Stated task:
Please copy out every line of the items below without changing anything.

Saved data entries
-------

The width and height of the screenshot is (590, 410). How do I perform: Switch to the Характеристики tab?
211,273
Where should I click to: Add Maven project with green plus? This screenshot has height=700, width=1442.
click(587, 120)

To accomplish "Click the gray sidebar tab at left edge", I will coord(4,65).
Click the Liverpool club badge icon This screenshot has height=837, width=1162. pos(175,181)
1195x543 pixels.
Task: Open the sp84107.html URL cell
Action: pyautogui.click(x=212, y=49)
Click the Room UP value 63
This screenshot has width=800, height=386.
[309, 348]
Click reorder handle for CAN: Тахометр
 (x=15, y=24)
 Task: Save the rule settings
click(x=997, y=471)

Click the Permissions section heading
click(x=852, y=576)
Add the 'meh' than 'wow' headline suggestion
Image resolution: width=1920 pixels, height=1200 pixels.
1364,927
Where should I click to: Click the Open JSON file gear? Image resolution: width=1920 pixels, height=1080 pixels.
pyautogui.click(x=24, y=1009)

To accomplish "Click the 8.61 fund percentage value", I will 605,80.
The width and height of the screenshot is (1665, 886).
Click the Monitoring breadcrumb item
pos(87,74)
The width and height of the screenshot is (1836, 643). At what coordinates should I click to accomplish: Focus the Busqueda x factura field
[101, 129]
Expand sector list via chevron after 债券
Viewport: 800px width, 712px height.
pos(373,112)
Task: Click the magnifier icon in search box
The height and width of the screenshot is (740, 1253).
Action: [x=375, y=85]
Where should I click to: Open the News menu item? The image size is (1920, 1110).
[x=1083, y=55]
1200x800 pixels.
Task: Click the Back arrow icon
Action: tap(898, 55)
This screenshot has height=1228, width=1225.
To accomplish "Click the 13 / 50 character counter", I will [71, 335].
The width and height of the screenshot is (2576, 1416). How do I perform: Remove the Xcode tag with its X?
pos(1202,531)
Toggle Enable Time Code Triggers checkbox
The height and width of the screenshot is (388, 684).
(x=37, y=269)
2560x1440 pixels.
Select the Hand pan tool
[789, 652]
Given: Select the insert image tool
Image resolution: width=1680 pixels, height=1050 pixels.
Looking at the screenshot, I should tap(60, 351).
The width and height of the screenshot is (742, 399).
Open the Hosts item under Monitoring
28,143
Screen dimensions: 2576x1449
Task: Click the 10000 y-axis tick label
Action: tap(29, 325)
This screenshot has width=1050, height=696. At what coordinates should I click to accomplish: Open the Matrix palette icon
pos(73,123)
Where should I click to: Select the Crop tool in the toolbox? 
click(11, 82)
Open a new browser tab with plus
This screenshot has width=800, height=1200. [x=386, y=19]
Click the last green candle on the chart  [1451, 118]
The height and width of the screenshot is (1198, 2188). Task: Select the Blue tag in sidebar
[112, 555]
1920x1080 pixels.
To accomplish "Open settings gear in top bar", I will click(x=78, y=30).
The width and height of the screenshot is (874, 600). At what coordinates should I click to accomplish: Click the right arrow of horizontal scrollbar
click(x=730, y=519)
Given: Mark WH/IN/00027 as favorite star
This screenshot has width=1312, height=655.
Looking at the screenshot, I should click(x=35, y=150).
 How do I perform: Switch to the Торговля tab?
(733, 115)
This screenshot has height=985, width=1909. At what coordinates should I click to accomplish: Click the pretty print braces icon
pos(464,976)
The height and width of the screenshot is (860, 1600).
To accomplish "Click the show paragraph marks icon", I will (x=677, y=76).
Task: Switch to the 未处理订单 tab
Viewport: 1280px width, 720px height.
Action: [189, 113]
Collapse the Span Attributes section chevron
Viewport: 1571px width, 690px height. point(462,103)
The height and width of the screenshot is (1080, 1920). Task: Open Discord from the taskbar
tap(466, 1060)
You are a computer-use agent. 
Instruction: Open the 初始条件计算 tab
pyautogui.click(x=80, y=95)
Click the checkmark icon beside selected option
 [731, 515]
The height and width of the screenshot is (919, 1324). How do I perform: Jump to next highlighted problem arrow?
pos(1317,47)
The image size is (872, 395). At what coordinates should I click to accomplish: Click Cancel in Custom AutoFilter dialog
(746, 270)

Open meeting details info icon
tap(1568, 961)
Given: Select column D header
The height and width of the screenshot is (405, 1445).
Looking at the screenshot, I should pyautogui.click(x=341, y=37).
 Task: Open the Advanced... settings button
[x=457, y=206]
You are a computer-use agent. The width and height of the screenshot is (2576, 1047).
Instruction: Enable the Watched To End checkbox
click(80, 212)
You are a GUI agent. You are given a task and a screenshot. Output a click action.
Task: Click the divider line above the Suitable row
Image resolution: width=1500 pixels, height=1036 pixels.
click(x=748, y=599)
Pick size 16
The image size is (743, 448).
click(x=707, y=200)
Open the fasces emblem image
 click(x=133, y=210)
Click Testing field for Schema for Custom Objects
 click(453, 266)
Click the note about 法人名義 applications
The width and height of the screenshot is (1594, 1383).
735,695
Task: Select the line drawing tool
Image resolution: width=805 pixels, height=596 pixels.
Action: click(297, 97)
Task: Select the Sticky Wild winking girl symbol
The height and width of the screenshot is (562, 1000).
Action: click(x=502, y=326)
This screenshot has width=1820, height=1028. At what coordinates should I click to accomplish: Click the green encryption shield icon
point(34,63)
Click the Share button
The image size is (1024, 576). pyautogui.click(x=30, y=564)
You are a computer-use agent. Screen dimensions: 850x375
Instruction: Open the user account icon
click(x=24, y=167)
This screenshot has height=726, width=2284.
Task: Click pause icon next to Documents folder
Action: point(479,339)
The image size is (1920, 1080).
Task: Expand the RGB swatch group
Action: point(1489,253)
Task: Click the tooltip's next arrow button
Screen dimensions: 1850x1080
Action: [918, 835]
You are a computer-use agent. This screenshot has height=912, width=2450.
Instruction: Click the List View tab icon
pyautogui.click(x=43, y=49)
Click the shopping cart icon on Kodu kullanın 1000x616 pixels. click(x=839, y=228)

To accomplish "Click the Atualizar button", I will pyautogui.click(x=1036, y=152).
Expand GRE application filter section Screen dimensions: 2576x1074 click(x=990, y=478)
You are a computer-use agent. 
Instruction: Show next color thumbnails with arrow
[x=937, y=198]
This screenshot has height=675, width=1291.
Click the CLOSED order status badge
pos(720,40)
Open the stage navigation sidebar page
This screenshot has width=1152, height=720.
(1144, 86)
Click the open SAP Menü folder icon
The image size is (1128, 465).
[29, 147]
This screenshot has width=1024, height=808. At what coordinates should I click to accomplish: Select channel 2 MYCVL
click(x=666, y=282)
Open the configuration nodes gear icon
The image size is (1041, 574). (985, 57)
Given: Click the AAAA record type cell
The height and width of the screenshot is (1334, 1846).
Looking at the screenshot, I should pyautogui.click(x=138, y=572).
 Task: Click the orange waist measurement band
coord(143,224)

-------

Correct output:
The width and height of the screenshot is (590, 410). How do I perform: Switch to the Характеристики tab?
211,273
Where should I click to: Add Maven project with green plus? This screenshot has height=700, width=1442.
click(587, 120)

To accomplish "Click the gray sidebar tab at left edge", I will coord(4,65).
Click the Liverpool club badge icon This screenshot has height=837, width=1162. pos(175,181)
1195x543 pixels.
Task: Open the sp84107.html URL cell
Action: pyautogui.click(x=212, y=49)
Click the Room UP value 63
This screenshot has width=800, height=386.
[309, 348]
Click reorder handle for CAN: Тахометр
 (x=15, y=24)
 Task: Save the rule settings
click(x=997, y=471)

Click the Permissions section heading
click(x=852, y=576)
Add the 'meh' than 'wow' headline suggestion
Image resolution: width=1920 pixels, height=1200 pixels.
1364,927
Where should I click to: Click the Open JSON file gear? Image resolution: width=1920 pixels, height=1080 pixels.
pyautogui.click(x=24, y=1009)

To accomplish "Click the 8.61 fund percentage value", I will 605,80.
The width and height of the screenshot is (1665, 886).
Click the Monitoring breadcrumb item
pos(87,74)
The width and height of the screenshot is (1836, 643). At what coordinates should I click to accomplish: Focus the Busqueda x factura field
[101, 129]
Expand sector list via chevron after 债券
Viewport: 800px width, 712px height.
pos(373,112)
Task: Click the magnifier icon in search box
The height and width of the screenshot is (740, 1253).
Action: [x=375, y=85]
Where should I click to: Open the News menu item? The image size is (1920, 1110).
[x=1083, y=55]
1200x800 pixels.
Task: Click the Back arrow icon
Action: tap(898, 55)
This screenshot has height=1228, width=1225.
To accomplish "Click the 13 / 50 character counter", I will [71, 335].
The width and height of the screenshot is (2576, 1416). How do I perform: Remove the Xcode tag with its X?
pos(1202,531)
Toggle Enable Time Code Triggers checkbox
The height and width of the screenshot is (388, 684).
(x=37, y=269)
2560x1440 pixels.
Select the Hand pan tool
[789, 652]
Given: Select the insert image tool
Image resolution: width=1680 pixels, height=1050 pixels.
Looking at the screenshot, I should tap(60, 351).
The width and height of the screenshot is (742, 399).
Open the Hosts item under Monitoring
28,143
Screen dimensions: 2576x1449
Task: Click the 10000 y-axis tick label
Action: tap(29, 325)
This screenshot has width=1050, height=696. At what coordinates should I click to accomplish: Open the Matrix palette icon
pos(73,123)
Where should I click to: Select the Crop tool in the toolbox? 
click(11, 82)
Open a new browser tab with plus
This screenshot has width=800, height=1200. [x=386, y=19]
Click the last green candle on the chart  [1451, 118]
The height and width of the screenshot is (1198, 2188). Task: Select the Blue tag in sidebar
[112, 555]
1920x1080 pixels.
To accomplish "Open settings gear in top bar", I will click(x=78, y=30).
The width and height of the screenshot is (874, 600). At what coordinates should I click to accomplish: Click the right arrow of horizontal scrollbar
click(x=730, y=519)
Given: Mark WH/IN/00027 as favorite star
This screenshot has width=1312, height=655.
Looking at the screenshot, I should click(x=35, y=150).
 How do I perform: Switch to the Торговля tab?
(733, 115)
This screenshot has height=985, width=1909. At what coordinates should I click to accomplish: Click the pretty print braces icon
pos(464,976)
The height and width of the screenshot is (860, 1600).
To accomplish "Click the show paragraph marks icon", I will (x=677, y=76).
Task: Switch to the 未处理订单 tab
Viewport: 1280px width, 720px height.
Action: [189, 113]
Collapse the Span Attributes section chevron
Viewport: 1571px width, 690px height. point(462,103)
The height and width of the screenshot is (1080, 1920). Task: Open Discord from the taskbar
tap(466, 1060)
You are a computer-use agent. 
Instruction: Open the 初始条件计算 tab
pyautogui.click(x=80, y=95)
Click the checkmark icon beside selected option
 [731, 515]
The height and width of the screenshot is (919, 1324). How do I perform: Jump to next highlighted problem arrow?
pos(1317,47)
The image size is (872, 395). At what coordinates should I click to accomplish: Click Cancel in Custom AutoFilter dialog
(746, 270)

Open meeting details info icon
tap(1568, 961)
Given: Select column D header
The height and width of the screenshot is (405, 1445).
Looking at the screenshot, I should pyautogui.click(x=341, y=37).
 Task: Open the Advanced... settings button
[x=457, y=206]
You are a computer-use agent. The width and height of the screenshot is (2576, 1047).
Instruction: Enable the Watched To End checkbox
click(80, 212)
You are a GUI agent. You are given a task and a screenshot. Output a click action.
Task: Click the divider line above the Suitable row
Image resolution: width=1500 pixels, height=1036 pixels.
click(x=748, y=599)
Pick size 16
The image size is (743, 448).
click(x=707, y=200)
Open the fasces emblem image
 click(x=133, y=210)
Click Testing field for Schema for Custom Objects
 click(453, 266)
Click the note about 法人名義 applications
The width and height of the screenshot is (1594, 1383).
735,695
Task: Select the line drawing tool
Image resolution: width=805 pixels, height=596 pixels.
Action: click(297, 97)
Task: Select the Sticky Wild winking girl symbol
The height and width of the screenshot is (562, 1000).
Action: click(x=502, y=326)
This screenshot has width=1820, height=1028. At what coordinates should I click to accomplish: Click the green encryption shield icon
point(34,63)
Click the Share button
The image size is (1024, 576). pyautogui.click(x=30, y=564)
You are a computer-use agent. Screen dimensions: 850x375
Instruction: Open the user account icon
click(x=24, y=167)
This screenshot has height=726, width=2284.
Task: Click pause icon next to Documents folder
Action: point(479,339)
The image size is (1920, 1080).
Task: Expand the RGB swatch group
Action: point(1489,253)
Task: Click the tooltip's next arrow button
Screen dimensions: 1850x1080
Action: [918, 835]
You are a computer-use agent. This screenshot has height=912, width=2450.
Instruction: Click the List View tab icon
pyautogui.click(x=43, y=49)
Click the shopping cart icon on Kodu kullanın 1000x616 pixels. click(x=839, y=228)

To accomplish "Click the Atualizar button", I will pyautogui.click(x=1036, y=152).
Expand GRE application filter section Screen dimensions: 2576x1074 click(x=990, y=478)
You are a computer-use agent. 
Instruction: Show next color thumbnails with arrow
[x=937, y=198]
This screenshot has height=675, width=1291.
Click the CLOSED order status badge
pos(720,40)
Open the stage navigation sidebar page
This screenshot has width=1152, height=720.
(1144, 86)
Click the open SAP Menü folder icon
The image size is (1128, 465).
[29, 147]
This screenshot has width=1024, height=808. At what coordinates should I click to accomplish: Select channel 2 MYCVL
click(x=666, y=282)
Open the configuration nodes gear icon
The image size is (1041, 574). (985, 57)
Given: Click the AAAA record type cell
The height and width of the screenshot is (1334, 1846).
Looking at the screenshot, I should pyautogui.click(x=138, y=572).
 Task: Click the orange waist measurement band
coord(143,224)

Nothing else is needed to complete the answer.